═════ Data entries ═════

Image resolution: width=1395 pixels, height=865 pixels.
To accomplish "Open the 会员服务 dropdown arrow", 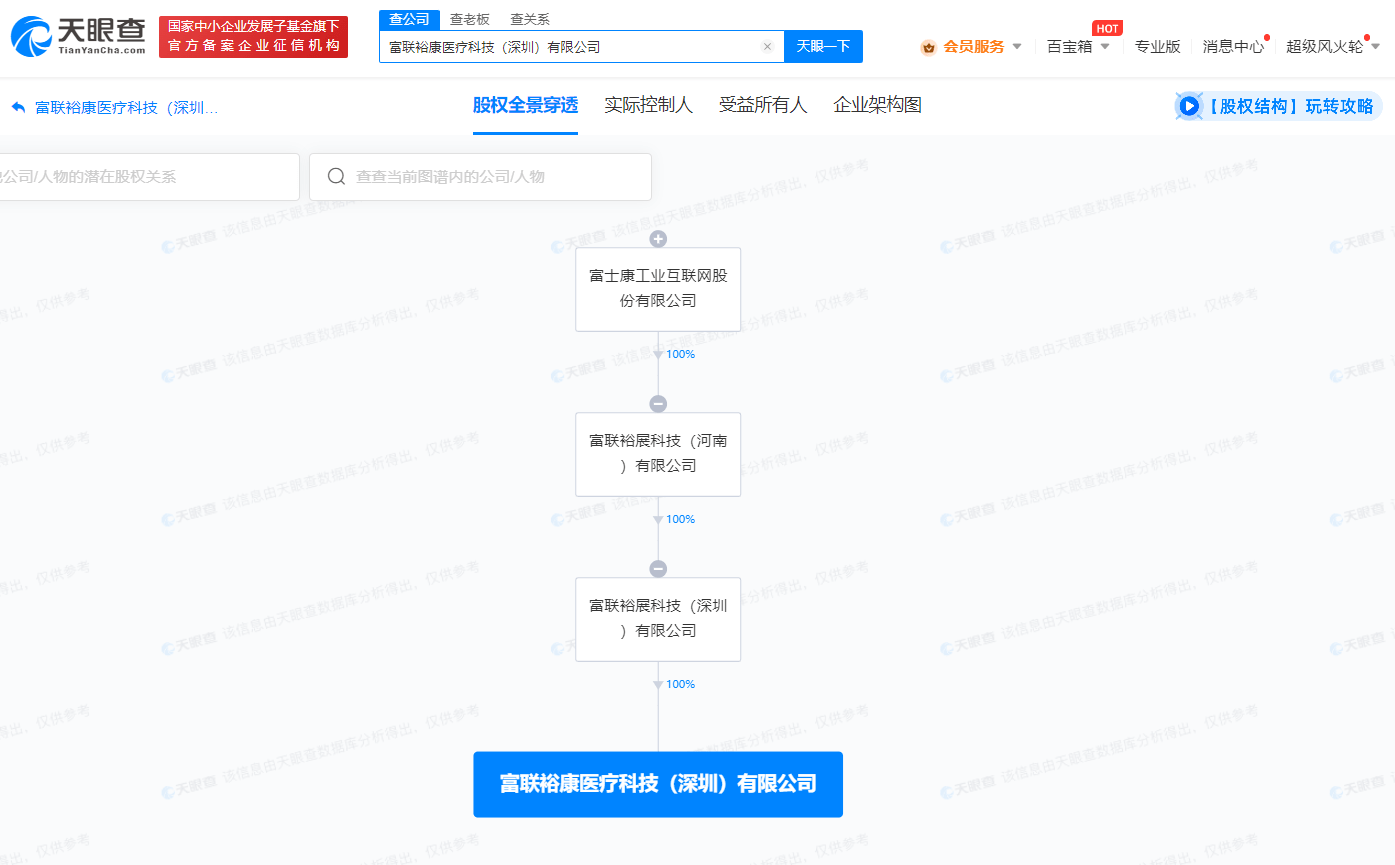I will 1017,47.
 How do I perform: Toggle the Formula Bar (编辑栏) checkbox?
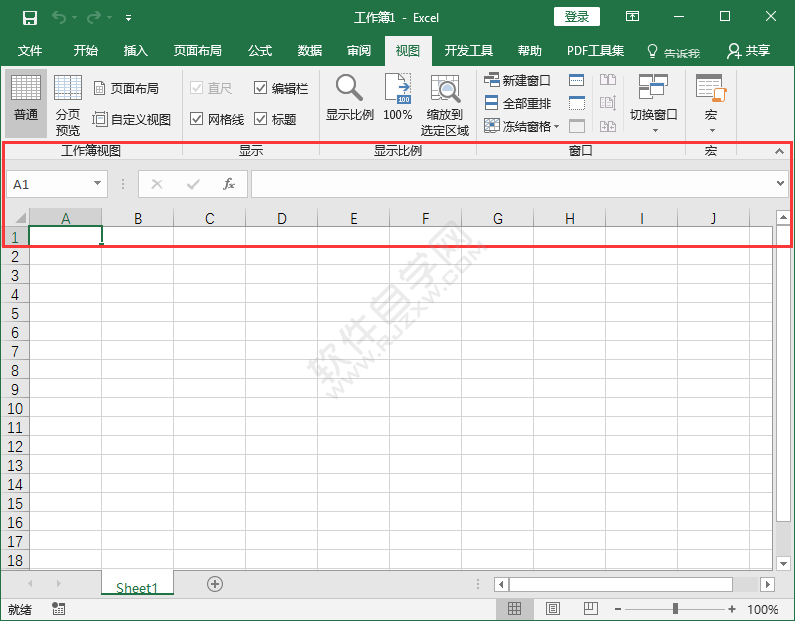coord(261,88)
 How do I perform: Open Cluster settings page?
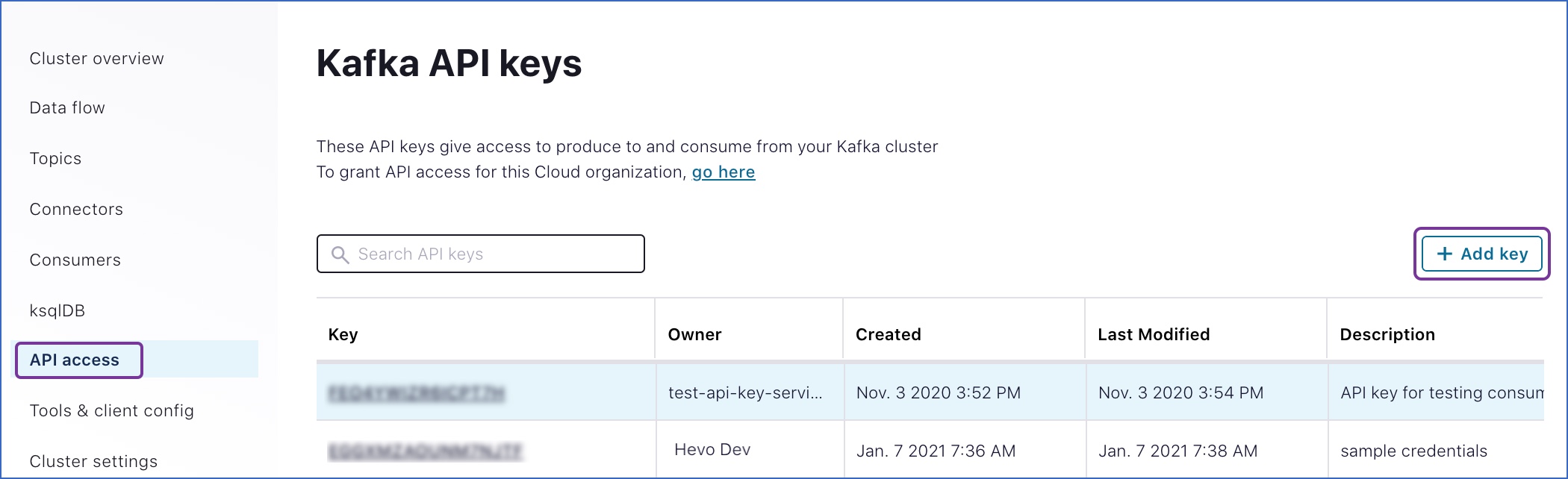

═════

▸ Required work: Recast the material as a numbered list, from the line containing "How do I perform: Toggle" through the end, skipping blank lines and leaving out the pictures.

▸ The answer:
1.  How do I perform: Toggle the Formula Bar (编辑栏) checkbox?
2. coord(261,88)
3.  How do I perform: Open Cluster settings page?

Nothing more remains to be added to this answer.